GSE Systems targets $4.5 billion market

October 13, 1995|By ROSS HETRICK | ROSS HETRICK,SUN STAFF

In 1993, S3 Technologies was a mess.

Its parent company was in Chapter 11 bankruptcy proceedings. Many of its best and brightest had jumped ship to a new firm. S3's own business -- making software for nuclear power plant simulators -- was bleeding red ink and the company itself was ripe for a foreign takeover.

What a difference two years makes.

Now, S3's successor, GSE Systems Inc., based in Columbia, is mapping out a strategy for expansion.

Shored up by an initial public offering in July that raised about $20 million, GSE is nearly debt-free, is making a profit and is moving into what it sees as a potential $4.5 billion market. It has a work force of about 545, with 220 in Columbia, 180 in Hunt Valley and the rest scattered among locations in Sweden, the United States and the rest of the world.

"It was truly an effort of a number of others who believed in our vision," said William E. Kuhlmann, GSE's chairman and chief executive officer, sitting in the company's imposing 155,000-square-foot brick and glass building in a Columbia business park. "One reason I'm here is to fulfill that vision."

The saga of GSE started in 1988 when S3's parent, the 140-year-old Singer Co., a defense contractor that had sold off its famous sewing machine operation in 1986, succumbed to a hostile takeover by Paul A. Bilzerian, a 37-year-old Tampa, Fla., corporate raider who planned to make a profit by selling off the company piecemeal.

S3, part of Singer's Link simulator division, specialized in making the software for multimillion-dollar replicas of nuclear power plant control rooms. These control systems, which stretch for 60 to 90 feet and cost from $6 million to $19 million, are not connected to reactors but to computers that simulate them.

But Mr. Bilzerian's plans went awry, and the company, renamed Bicoastal Corp., filed for Chapter 11 bankruptcy in 1989. Mr. Bilzerian was convicted of securities fraud in other deals not connected to Singer.

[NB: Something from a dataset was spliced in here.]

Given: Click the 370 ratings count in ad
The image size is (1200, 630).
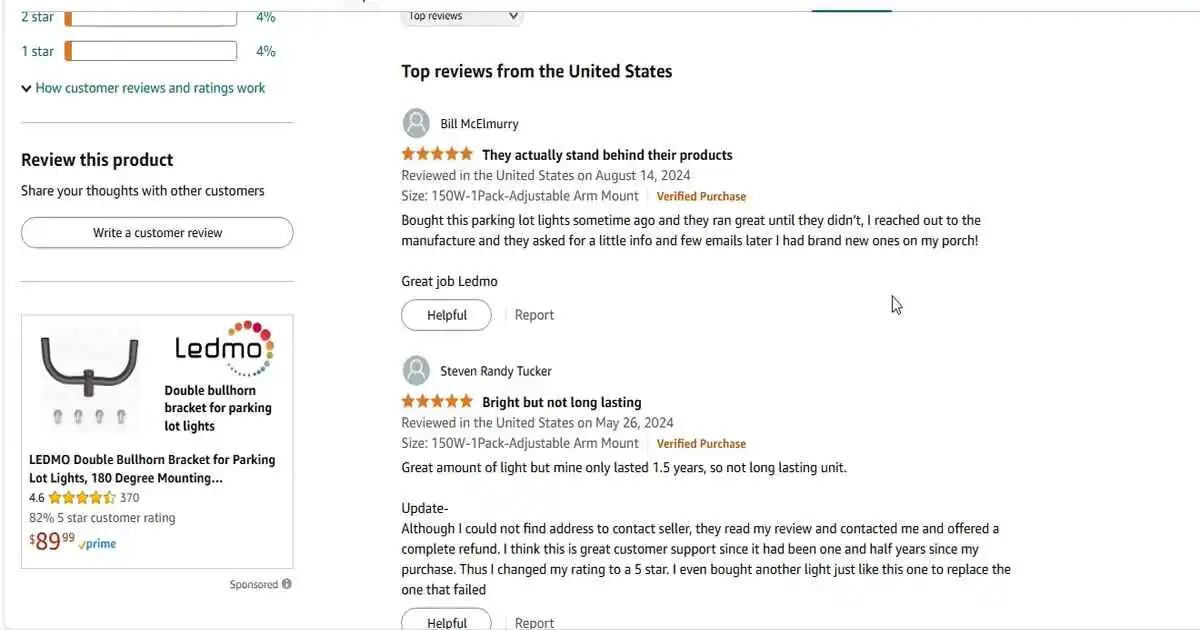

Unhappy with developments, some of S3's key employees bailed out to set up a competitor, GP International Engineering & Simulation at General Physics Corp., another Columbia company that provides professional services to utilities and government agencies.

And S3, now contending in a tougher international market, started cutting its bids -- to the detriment of its bottom line. At the same time, potential customers shied away because of the )) financial problems of its parent company. By 1993, S3 was ripe for picking by a foreign competitor.

Then ManTech International Corp. and Mr. Kuhlmann stepped into the picture.

ManTech, a privately held consulting and technical company in Fairfax, Va., with annual sales of about $300 million, was looking to expand its simulator business, then limited to desktop models. It retained Mr. Kuhlmann, 52, to give S3 the once-over, and he came away impressed.

ManTech went ahead with the deal, buying S3 for $5 million and installing Mr. Kuhlmann, a former consultant and chief executive of General Physics, as chairman and chief executive.

Critical to the deal was a state guarantee of $2 million worth of loans and its help getting financing from the Export-Import Bank of the United States.

"We probably couldn't have done it without the help of the state," Mr. Kuhlmann said.

ManTech then brought in the parent of General Physics, National Patent Development Corp., and EuroSim AB, a subsidiary of the Swedish government-owned utility Vattenfall AB, as partners in the newly named GSE Systems, with ManTech and National Patent each holding 45 percent and EuroSim 10 percent of the company's stock.

Rolf M. G. Falkenberg, the former president of engineering and executive vice president of Vattenfall AB, was installed as president and chief operating officer.

Strategic acquisition

Secure in its new ownership, GSE, mindful of the nuclear power industry's cloudy prospects, set its sights on building simulators for other industrial operations, ranging from oil pipelines to steel making.

To crack these markets, GSE acquired the process solutions division of Texas Instruments Corp. in December for $8.8 million.

Based in Hunt Valley, this division makes software for the control panels of industrial operations -- known as process controls. Now, the division will be able to offer software for both real and simulated operations -- something that is offered by few of its competitors, Mr. Kuhlmann said.

The acquisition also nearly doubled GSE's revenues to $41.8 million for the first six months of the year, compared with sales of $23 million for the same period a year ago.

With cost cutting -- including laying off 30 to 40 workers -- and the completion of money-losing contracts, the combined operations went from a pro forma loss of $7 million in 1993 to a profit of $1.6 million last year.

The company's balance sheet, however, still showed the effects of years of losses, with a corporate net worth, or stockholders' equity, of minus $3.5 million.